Any violation of compliance policy, procedure or the Code of Ethics which is discovered by or reported to the CCO shall be reviewed and investigated promptly. Such report shall include the corrective action taken and any recommendation for disciplinary action deemed appropriate by the CCO. Such recommendation shall be based on, among other things, the severity of the infraction, whether it is a first or repeat offense, and whether it is part of a pattern of disregard for the letter and intent of this Code of Ethics.
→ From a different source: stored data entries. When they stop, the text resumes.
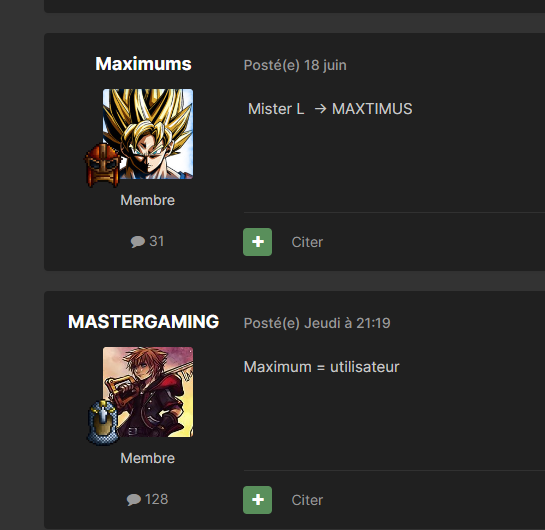Click the blue chainmail helmet rank badge on MASTERGAMING's avatar
The width and height of the screenshot is (545, 530).
[x=103, y=422]
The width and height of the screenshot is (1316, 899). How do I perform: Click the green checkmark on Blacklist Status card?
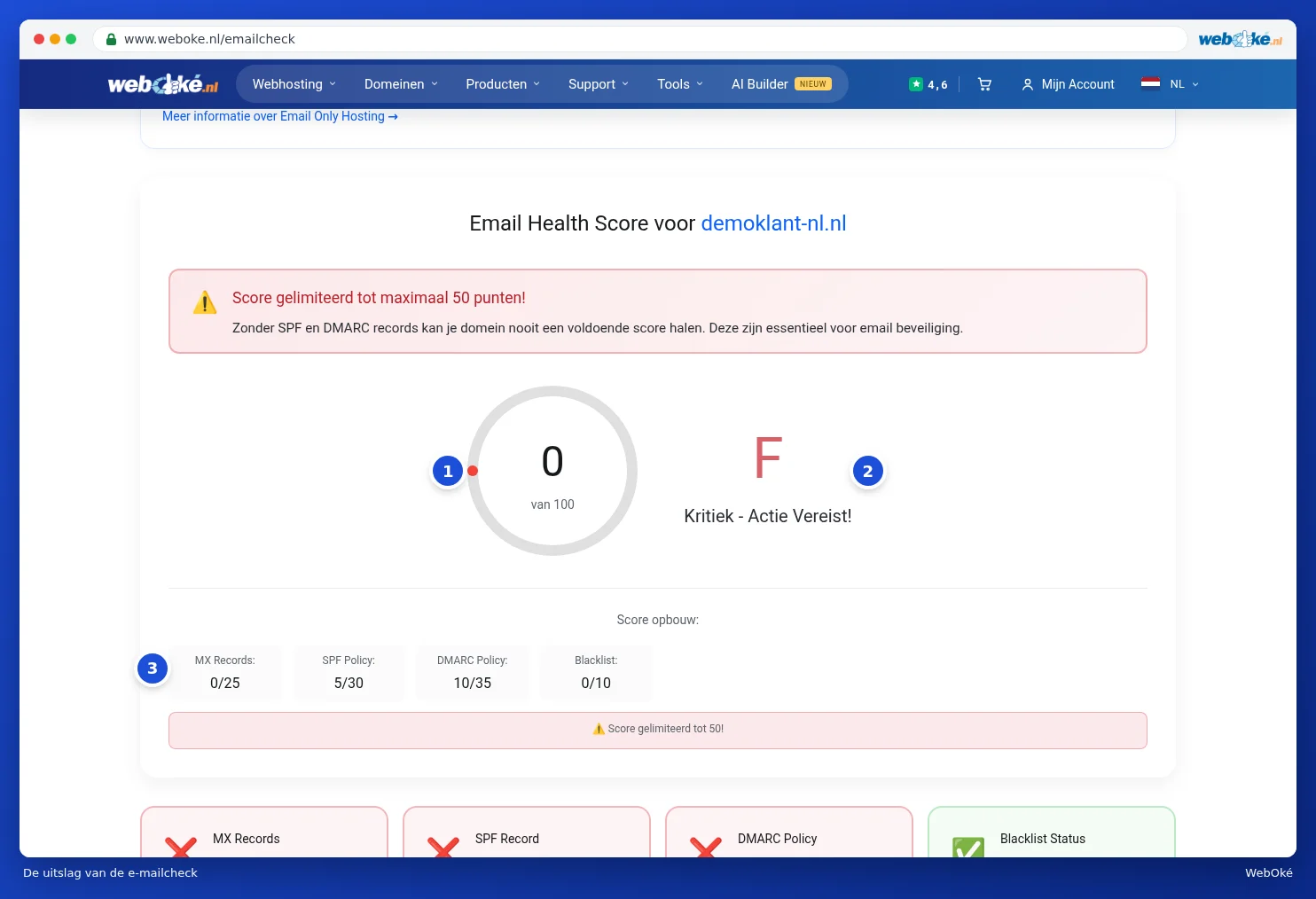[x=968, y=847]
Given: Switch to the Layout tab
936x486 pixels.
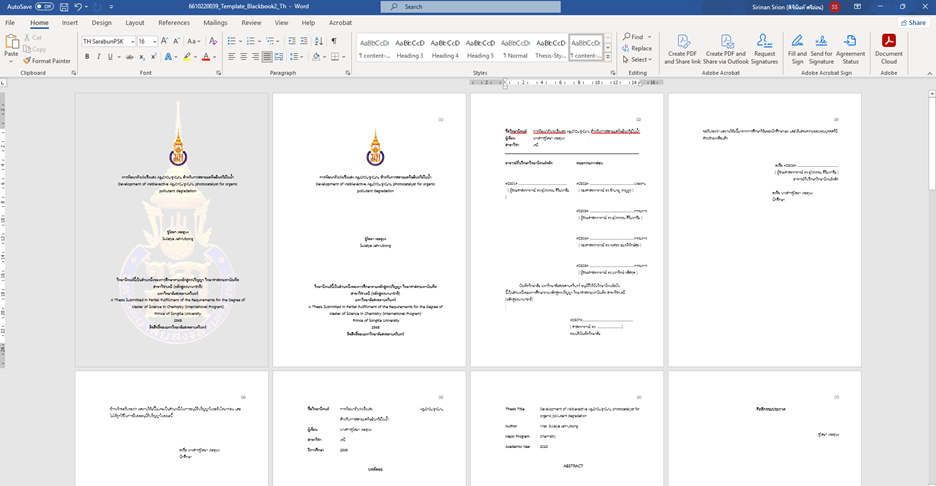Looking at the screenshot, I should tap(134, 22).
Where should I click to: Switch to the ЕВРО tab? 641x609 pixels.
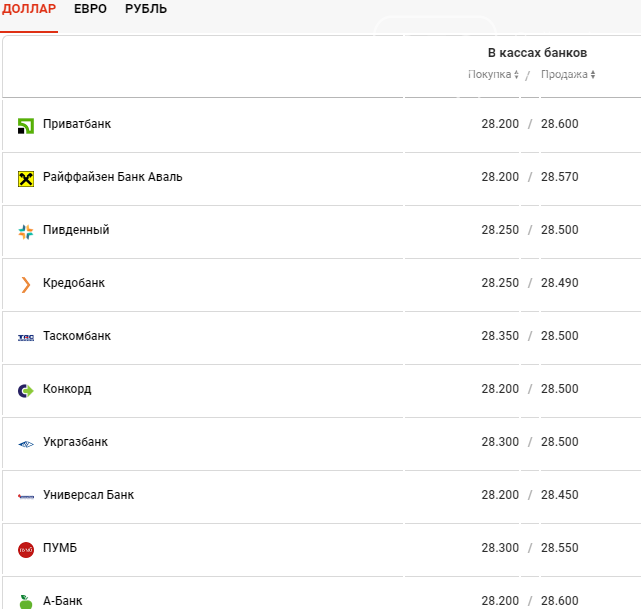click(90, 9)
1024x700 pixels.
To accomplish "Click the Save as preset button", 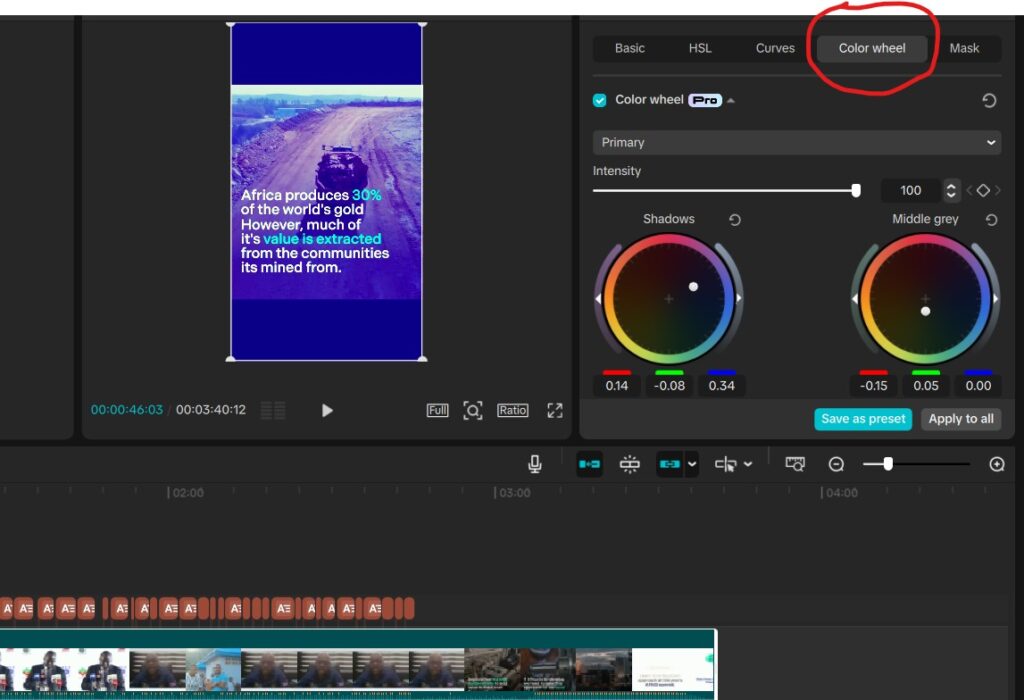I will tap(863, 419).
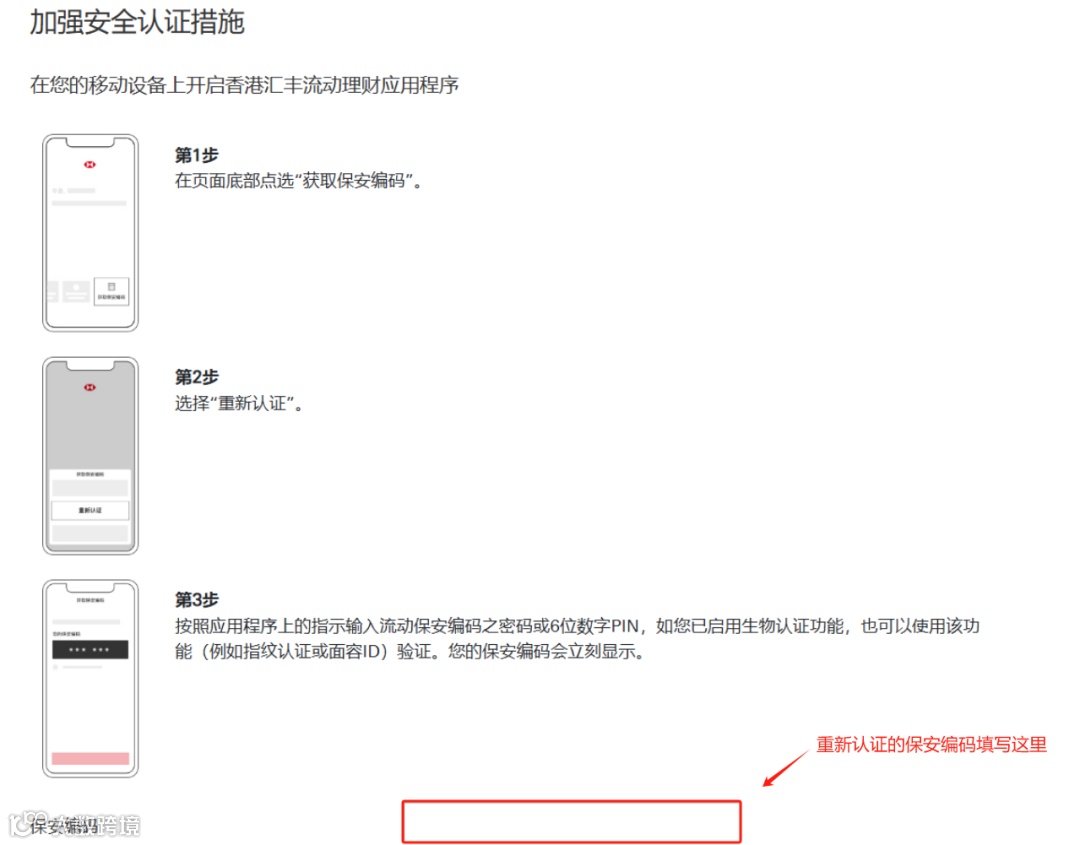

As directed by the CCO, the Firm may impose such sanctions for violation of the Code of Ethics as deemed appropriate, including, but not limited to:

         Letter of censure;

         Suspension or termination of employment;

         Reversal of a securities trade at the violator’s expense and risk, including disgorgement of any profit; and/or

         Pursuant to statute, referral to law enforcement or regulatory authorities.

 

Annual Review


The CCO shall review at least annually the adequacy of this Code of Ethics and the Nia compliance program. The review will ascertain efficacy and implementation of this compliance policy and related procedures relative to the Nia business model and the applicable regulatory regime. The annual review will include a record of all policy violations and exceptions with attendant mitigation. All changes made to the Code of Ethics and Compliance Manual shall be “redlined” and retained within the Firm’s official books and records.